MOTU vs. Digi 001 (Mac vs. PC) and advice on other home equipment

And while I was ranting...

sjoko2's example illustrates my points.

That entry-level recording system sjoko2 described has exactly one component that is PC-specific:

The PC itself.

Now granted, a friend of mine who also has a US-428 (and both Macs and PCs) tells me that Cubasis VST for the Mac is still vaporware, but TASCAM will ship him a copy as soon as it's done.

You could substitute an iMac for the Dell and have roughly the same capabilities at almost the same price. Yes, you'd have to add RAM, and yes, you'd have a smaller display, and yes, it would be a slower processor (even allowing the G3 a magical "Pentium equivalence factor"), and yes, it would lack expandability, and yes, you'd have to pay a little more.

So in this system, the PC wins on price, right? No question.
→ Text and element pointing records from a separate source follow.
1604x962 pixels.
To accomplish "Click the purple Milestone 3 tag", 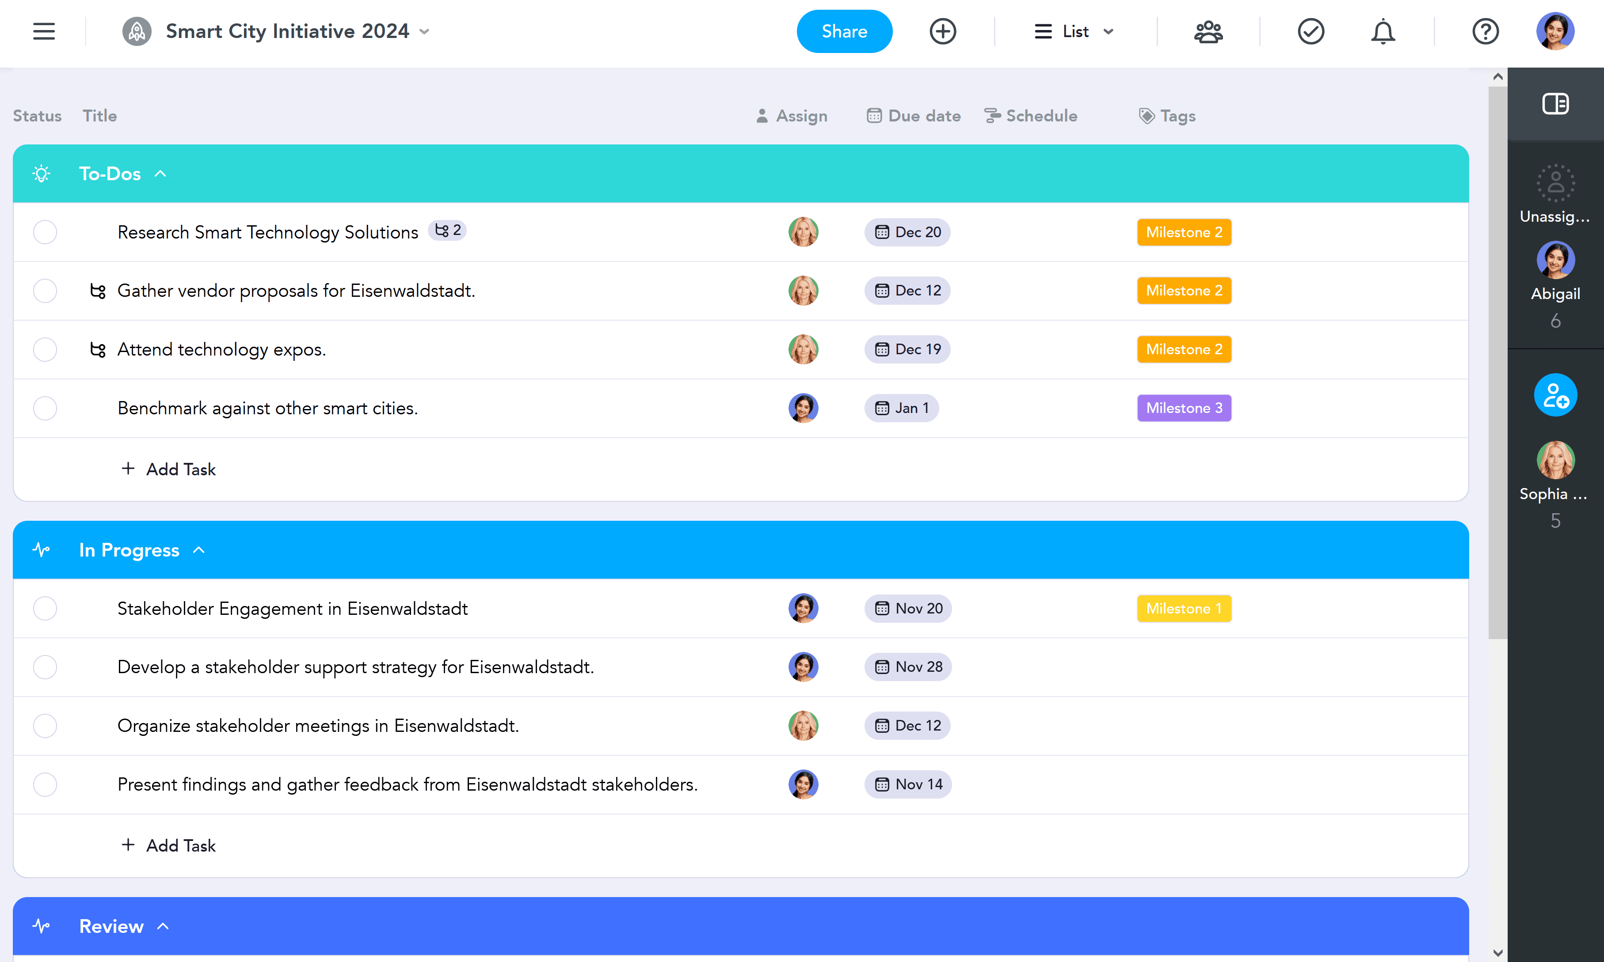I will (1184, 408).
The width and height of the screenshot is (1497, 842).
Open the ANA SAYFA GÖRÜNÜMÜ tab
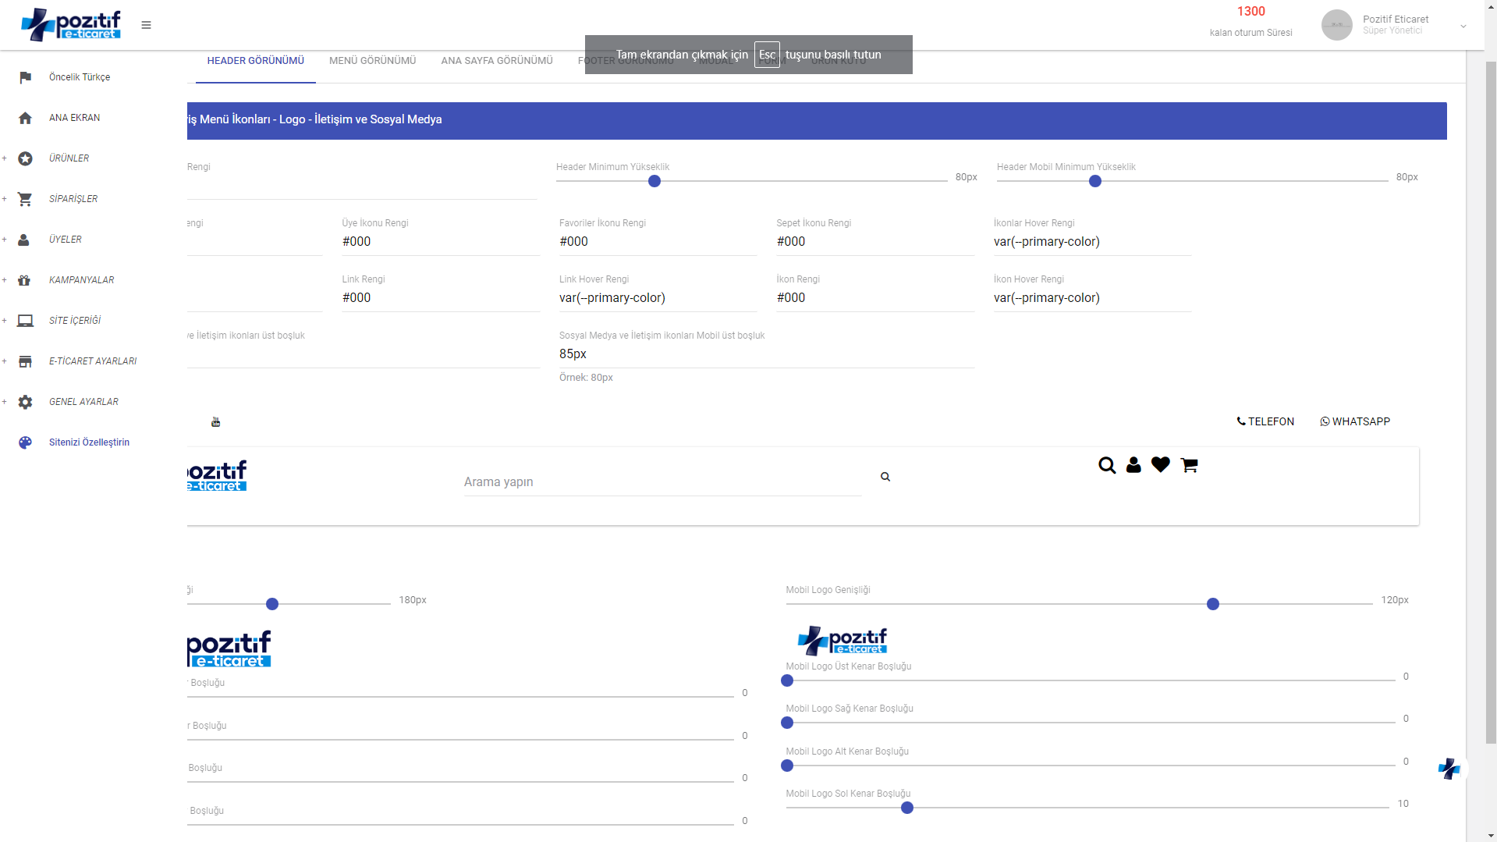pos(496,61)
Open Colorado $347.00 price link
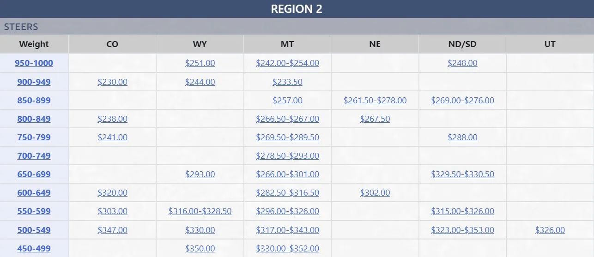This screenshot has height=257, width=594. pos(113,230)
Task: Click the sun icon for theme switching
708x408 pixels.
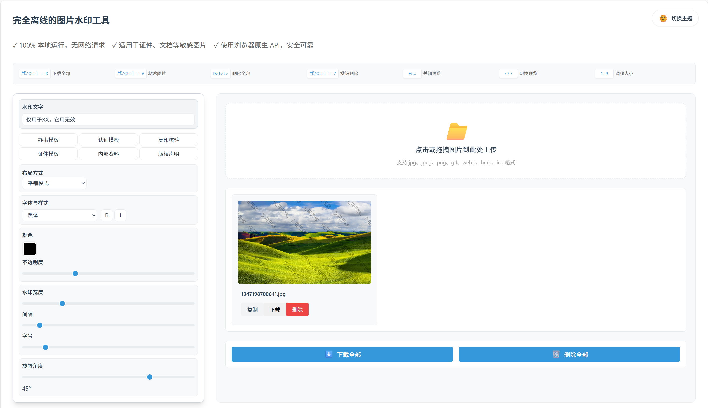Action: click(x=663, y=18)
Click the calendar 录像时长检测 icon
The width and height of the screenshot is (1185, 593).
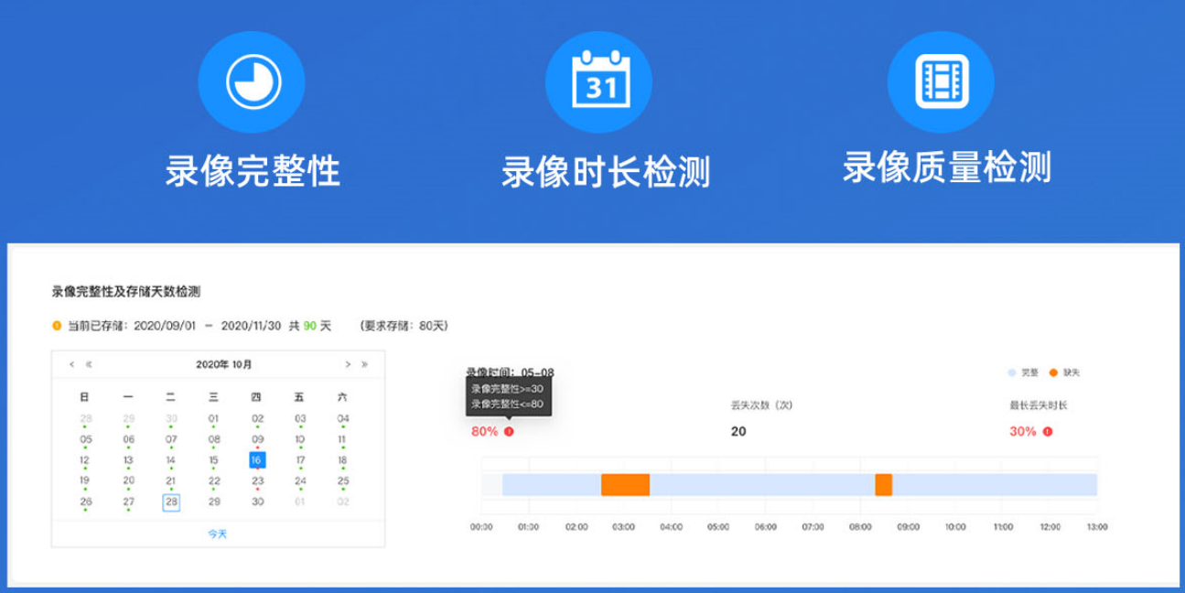(600, 81)
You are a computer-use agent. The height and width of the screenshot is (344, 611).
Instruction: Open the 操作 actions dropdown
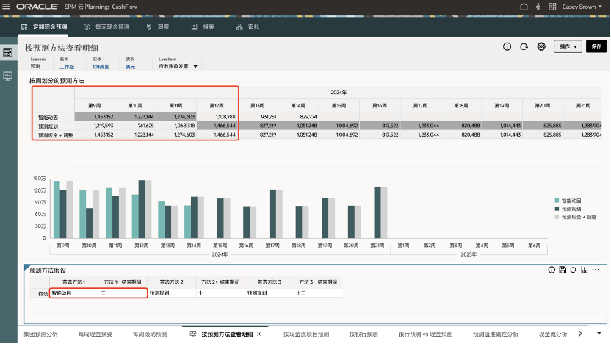[x=567, y=46]
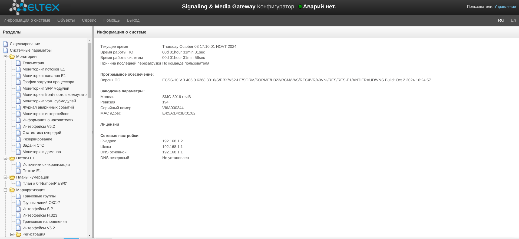
Task: Open the Сервис menu
Action: pos(89,20)
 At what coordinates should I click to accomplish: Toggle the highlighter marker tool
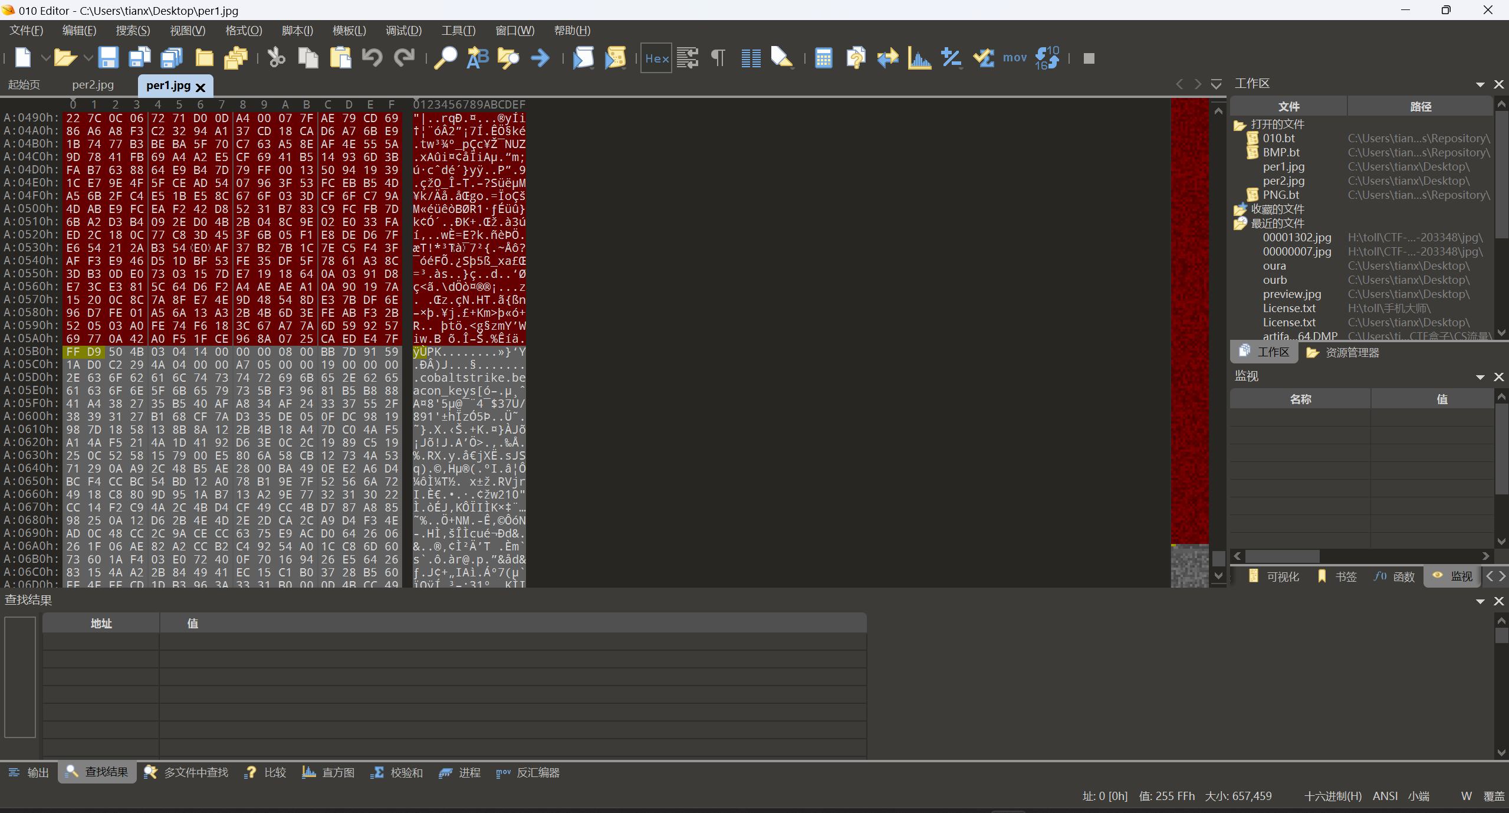coord(781,58)
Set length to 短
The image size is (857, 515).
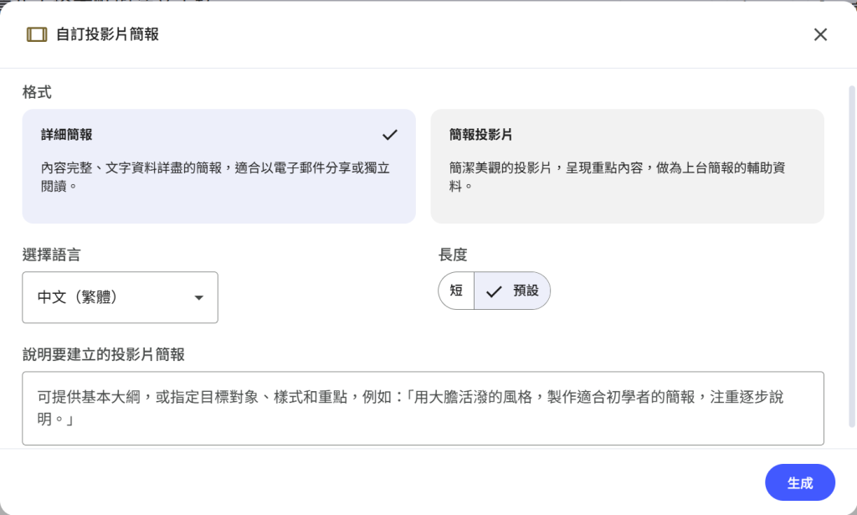[x=456, y=291]
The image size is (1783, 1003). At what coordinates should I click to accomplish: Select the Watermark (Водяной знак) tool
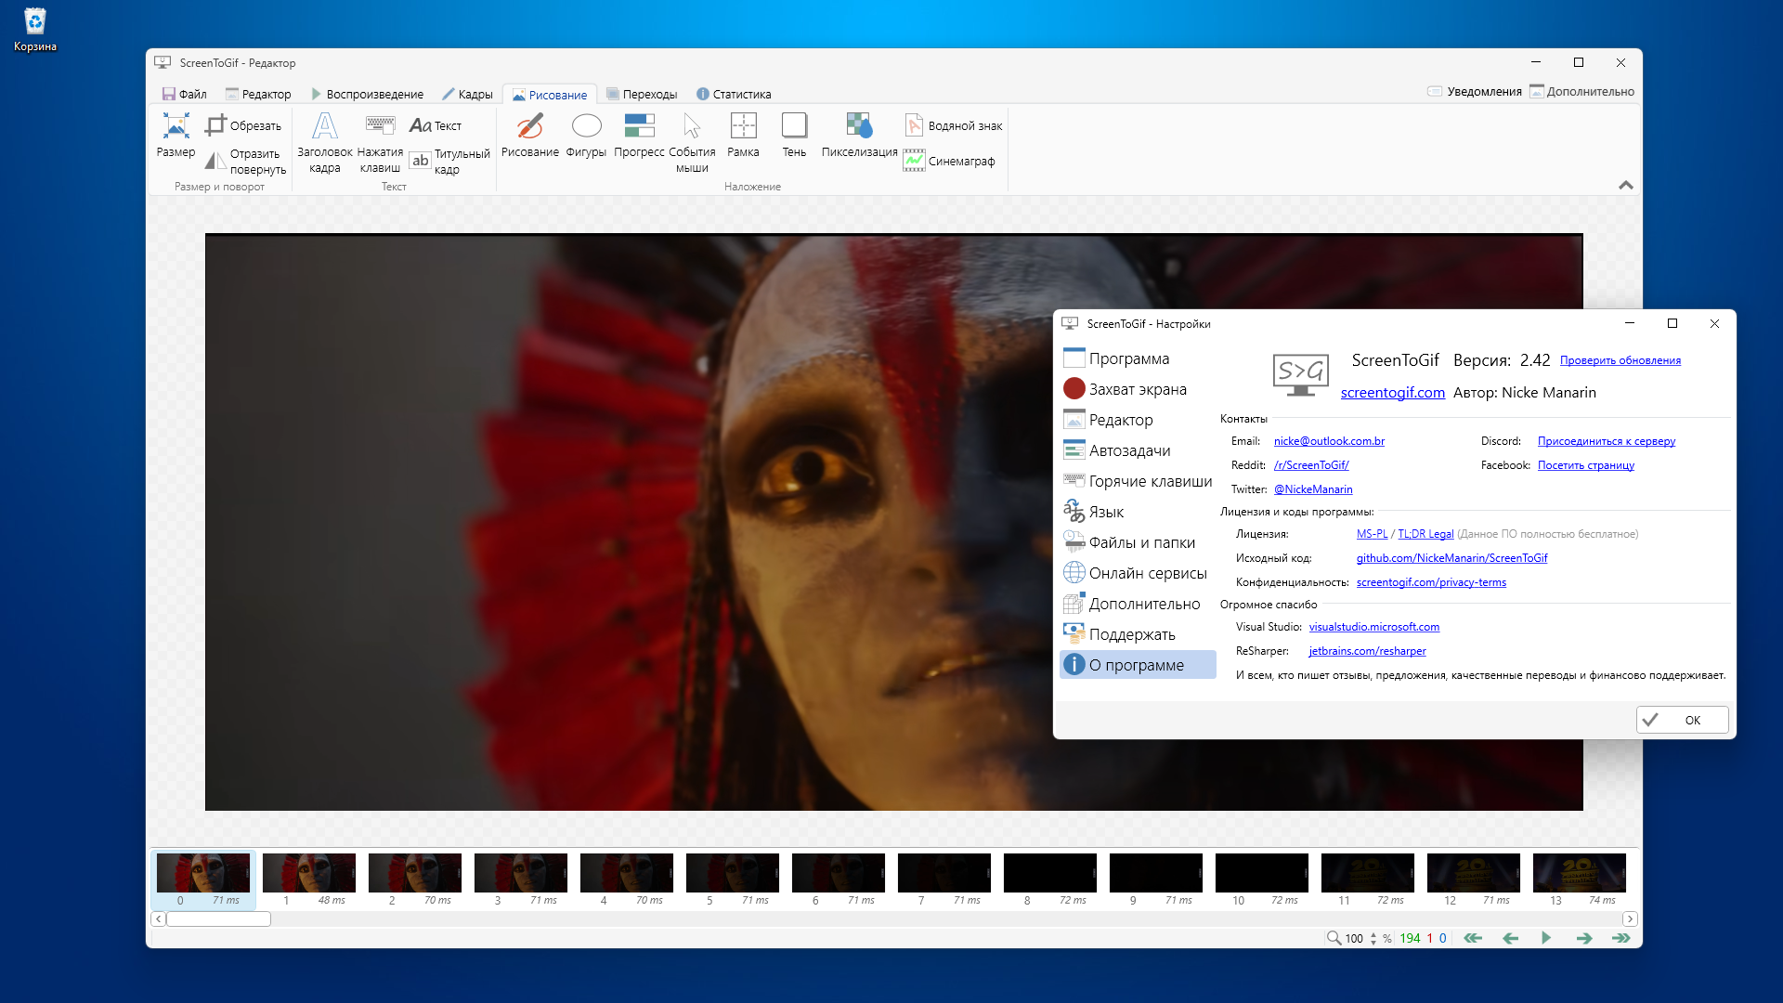954,125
But it's only the computer itself that differs. Everything else is the same. As you spend more on the studio, the cost of the computer becomes a smaller and smaller part of the total price.
 
If I had to start from scratch Id take a dual processor pc running windowz 2000 and run an rme soundcard with nuendo. The digi 001 as I laid out (with help from digidesigns marketing) is a HOME system. nuendo is a PRO system.Rme soundcards use dsp processing to eliminate latency, and they sound good to boot. The steinberg nuendo card is by rme.

Also, there are lots of reasonably priced samplers floating around. I just got an emu esi 2000, and Its pretty rockin'. Id like to pick up a used yamaha anx1 keyboard, its an anolog emulation deal, but theyre not that expensive and sound good. The xp 30 sure is nice, and you'll like it, but sometimes you might want more analog type sounds or to use certain samples that roland doesnt provide.